Excerpted data: Begin

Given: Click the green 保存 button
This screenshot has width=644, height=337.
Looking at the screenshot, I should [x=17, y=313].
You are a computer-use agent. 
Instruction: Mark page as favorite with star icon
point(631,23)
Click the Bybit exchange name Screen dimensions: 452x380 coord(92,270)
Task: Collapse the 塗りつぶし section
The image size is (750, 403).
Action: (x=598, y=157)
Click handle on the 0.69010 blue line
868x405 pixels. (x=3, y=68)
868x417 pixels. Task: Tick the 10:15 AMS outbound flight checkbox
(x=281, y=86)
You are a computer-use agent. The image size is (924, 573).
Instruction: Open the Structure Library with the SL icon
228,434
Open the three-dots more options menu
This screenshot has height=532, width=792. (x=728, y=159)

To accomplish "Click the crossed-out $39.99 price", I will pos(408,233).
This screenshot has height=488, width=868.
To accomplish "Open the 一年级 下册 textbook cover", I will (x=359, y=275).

Excerpted data: End
Excerpted data: Begin

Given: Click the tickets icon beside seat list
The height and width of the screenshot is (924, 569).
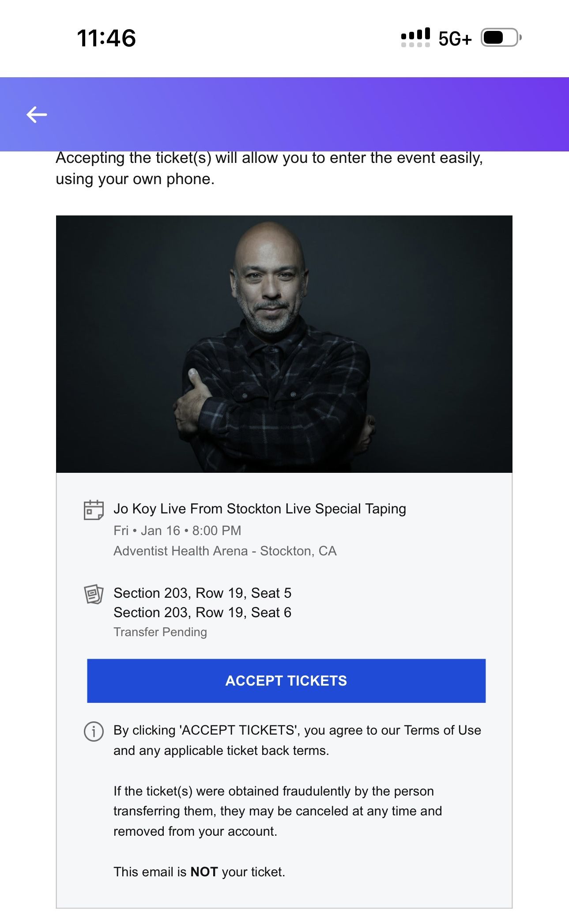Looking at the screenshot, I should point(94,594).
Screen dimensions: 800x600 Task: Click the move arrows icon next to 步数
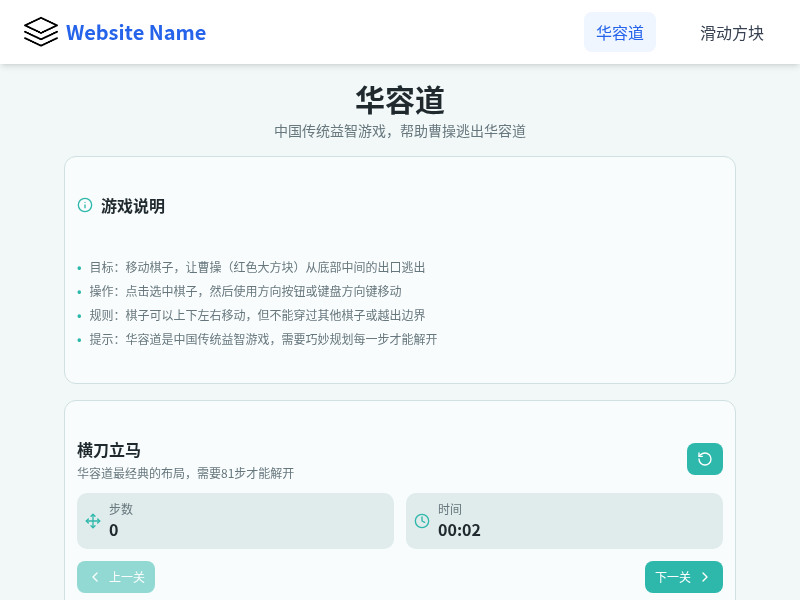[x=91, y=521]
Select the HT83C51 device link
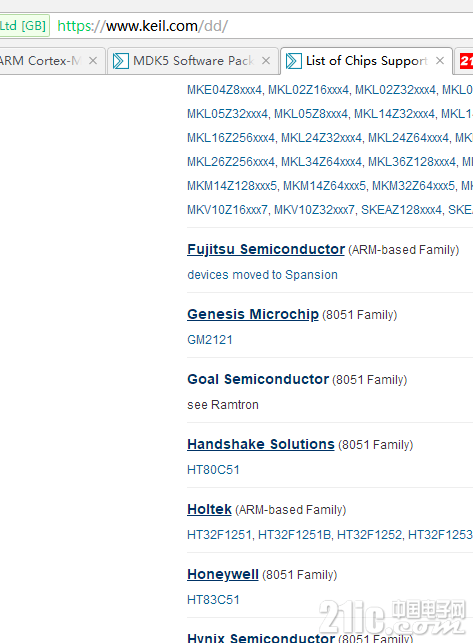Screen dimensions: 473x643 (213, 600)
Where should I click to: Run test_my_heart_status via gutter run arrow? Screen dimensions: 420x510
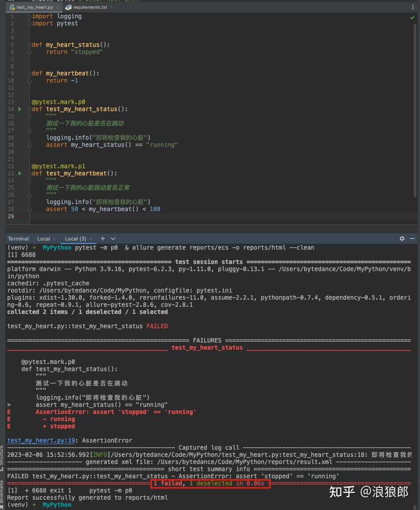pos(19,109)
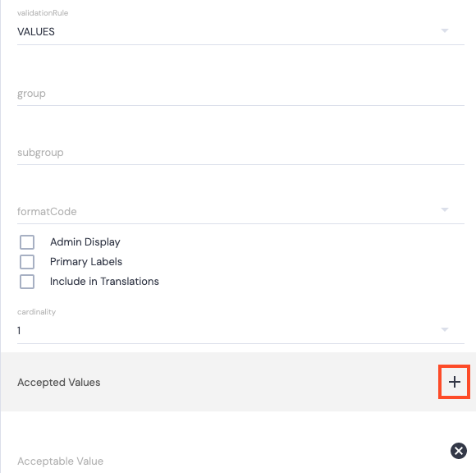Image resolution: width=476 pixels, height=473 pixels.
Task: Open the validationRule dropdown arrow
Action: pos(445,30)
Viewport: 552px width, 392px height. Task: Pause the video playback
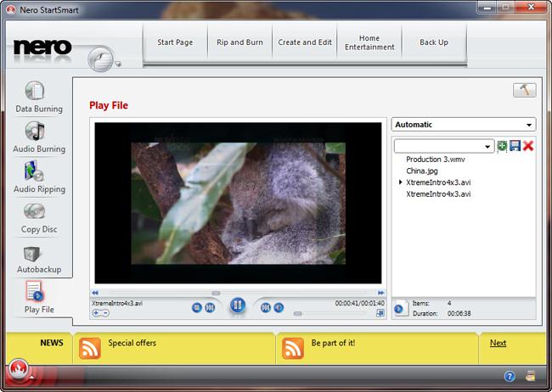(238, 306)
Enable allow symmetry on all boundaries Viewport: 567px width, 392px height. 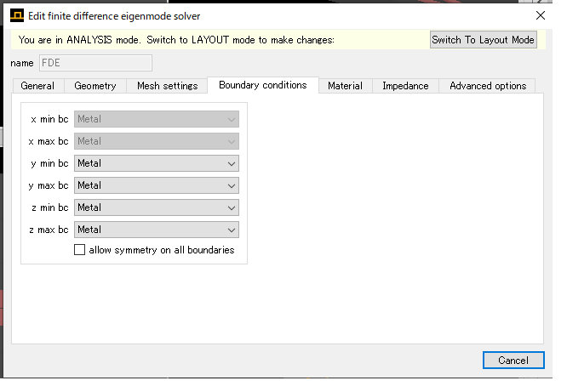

Excerpted data: End
Excerpted data: Begin

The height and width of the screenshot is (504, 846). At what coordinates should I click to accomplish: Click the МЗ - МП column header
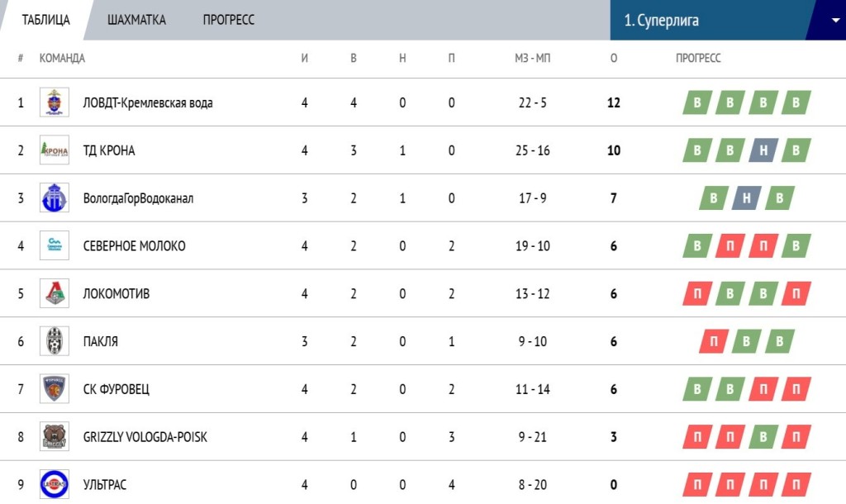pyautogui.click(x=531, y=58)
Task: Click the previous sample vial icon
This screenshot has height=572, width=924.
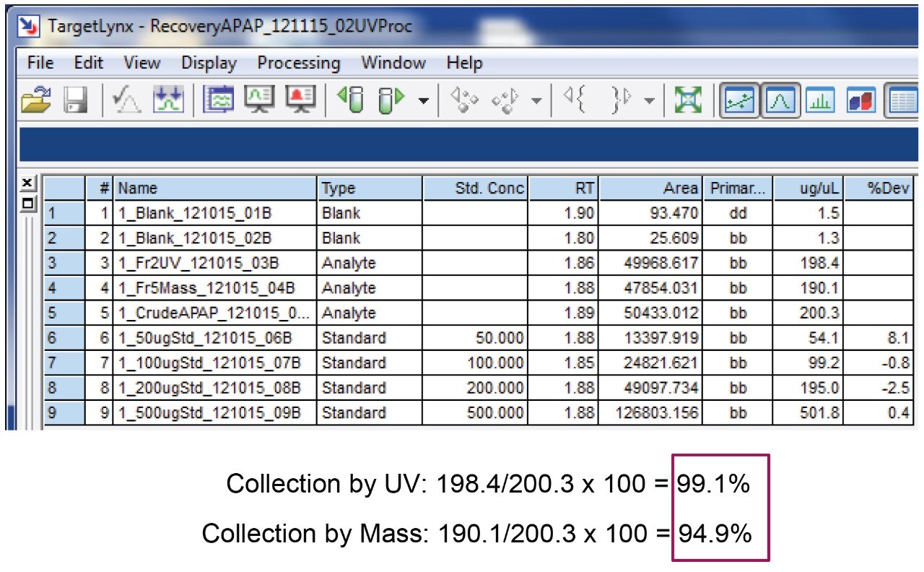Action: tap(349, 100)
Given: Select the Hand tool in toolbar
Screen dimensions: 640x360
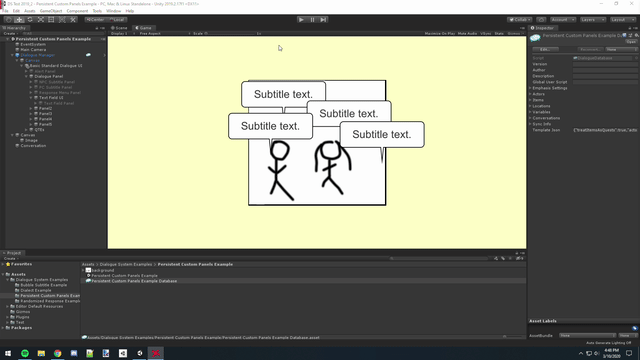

Excerpted data: End

Description of the task =
The lines needed are those in the data above that hold the string "agent"; copy each of them.

Task response =
You are a computer-use agent. 
You are a computer-use agent. The image size is (924, 573).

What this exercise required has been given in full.